COVID-19’s full impact on the world is difficult to comprehend. Its true consequences may not be known for years to come. But in the business world at least we can see clearly that this crisis is forcing all of us to cope with an environment we had never anticipated or planned for.
It can be human nature to retreat during times like this. To keep heads down and focus purely on survival. But doing so could mean losing sight of the opportunities inherent in exploring a whole new way of operating.
For years most of us have been focused on a more or less traditional business model — standard business hours, office premises, face-to-face communications across the board. Some companies, particularly in newer industries, have introduced flexible and mobile working practices for certain aspects of their business. Some have adopted them entirely. But what we might call the standard model is still the most prevalent.
The fact is, however, that there are significant benefits to a more flexible approach. There’s plenty of research to show that it can improve efficiency and productivity, largely as a result of improving the health and wellbeing of every member of the team.
And that’s likely why many, if not most, industries have looked at these practices with interest. Almost every company we work with, for example, has some provision that allows working from home. Many have relaxed the idea of fixed office hours, instead introducing “core hours” that allow people the flexibility to arrive earlier or leave later in the day.
NEW WAY OF WORKING : SAME WAY OF THINKING
What we’ve yet to see, however, is an example of open and flexible working practices being implemented with 100% success. Well-intentioned and genuinely supported as they may be, they still face a certain amount of (mostly unconscious) cynicism.
“So-and-so’s not in today, she’s ‘working from home’”. How many times have you heard that, and seen the accompanying air quotes? We have an built-in impression, born of a kind of working practice muscle memory, that working from home involves watching ‘This Morning’, then perhaps a trip to the shops, followed (after afternoon coffee) by a couple of hours desultory tapping at a keyboard.
Even those of us who regularly use flexible working arrangements might feel a tugging sense of guilt.
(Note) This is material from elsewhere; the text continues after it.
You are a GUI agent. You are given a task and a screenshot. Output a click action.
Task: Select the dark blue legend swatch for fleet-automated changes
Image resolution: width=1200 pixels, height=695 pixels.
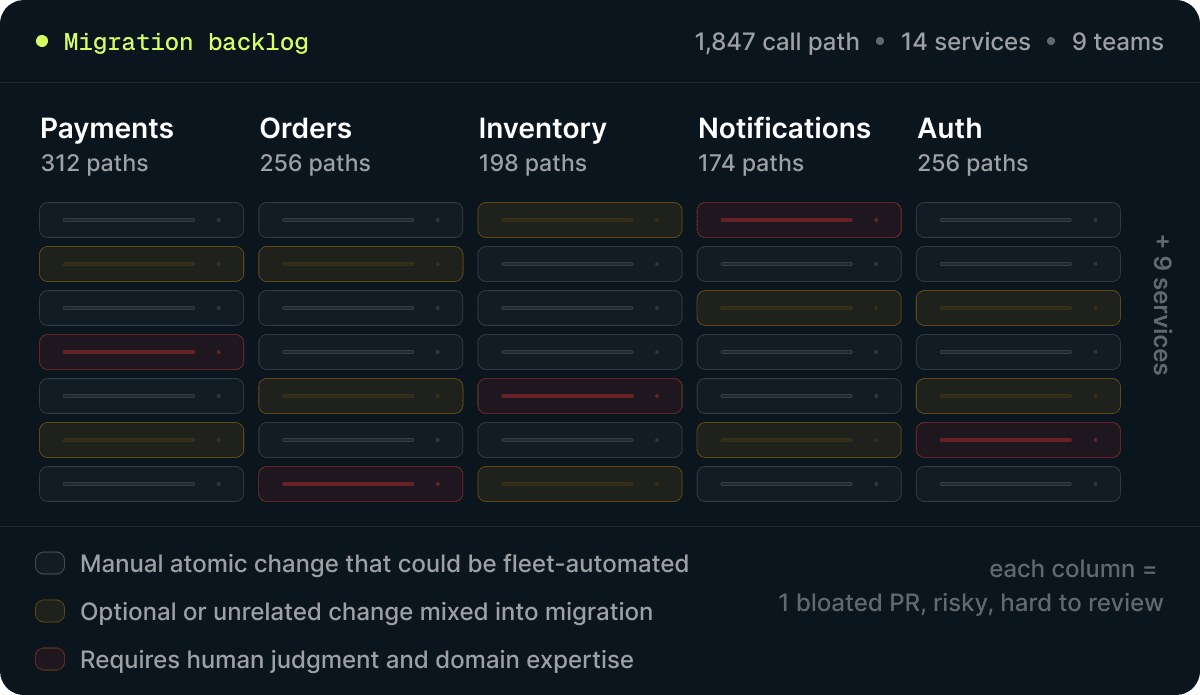coord(50,563)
Going into the office has been standard practice for so long, is so ingrained in our working culture, that it’s a difficult habit to shake.
Technology hasn’t always helped the situation. Software like Citrix, while it’s a great tool, can be unreliable. There’s nothing more frustrating than spending half your working day attempting to connect to a system that you simply cannot access.
Video conferencing may have become commonplace in the business environment, particularly for meetings where it’s not possible or practical to have everyone in the same room. But many still find the experience uncomfortable, with a generation of camera shy people instinctively nudging their chairs just out of shot. As a result, for people might use audio only, particularly during one-to-one calls. Which is fine, from a purely business perspective. But it can magnify the sense of isolation people feel when they’re removed from the office environment.
NO CHOICE : BIG CHANCE
COVID-19, however, by removing the element of choice, is changing everything. We’re now in a time when almost everyone who can work from home must work from home. What’s more, it’s not a short-term thing. This situation is likely to continue for some time to come. So all of us are facing the same challenge together. But with challenge, comes opportunity.
For the first time, we have an opportunity to gather data on the impact of adopting mobile and remote working practice. We already have our control – we know how our businesses function without it, or when we use it only partially. So if we carefully monitor not only productivity and output, but also ‘softer’ impacts on motivation and morale, we’ll have a clear picture of the potential benefits remote and mobile working could have on our businesses.
In fact, productivity and output might not be accurate measures at this time. But efficiency, morale, creativity, motivation — these are all important indicators. We know that where people enjoy and are engaged with their work, productivity improves. So if even those ‘softer’ indicators improve, it demonstrates the potential for entirely new ways of working.
For example, do we need to carry the burden of enormous overheads for large permanent office spaces? Do we need to we limit ourselves to a talent pool from a specific geography when we could benefit from talent around the world? Why should we remunerate our people based on the hours they work, rather than the output they deliver?*
YOU CAN'T DO THAT : WE ALREADY ARE
Sure, there will be challenges to face. Social isolation, building cohesive teams, reduction in spontaneity in some aspects of business — not to mention distractions like delightful 18-month-olds stuffing a banana into your laptop speakers. But what the current crisis is showing us is that we can in fact meet those challenges — because we’re already doing it. And if we can continue to do so after the crisis is over, we could all be looking at sharing considerable rewards.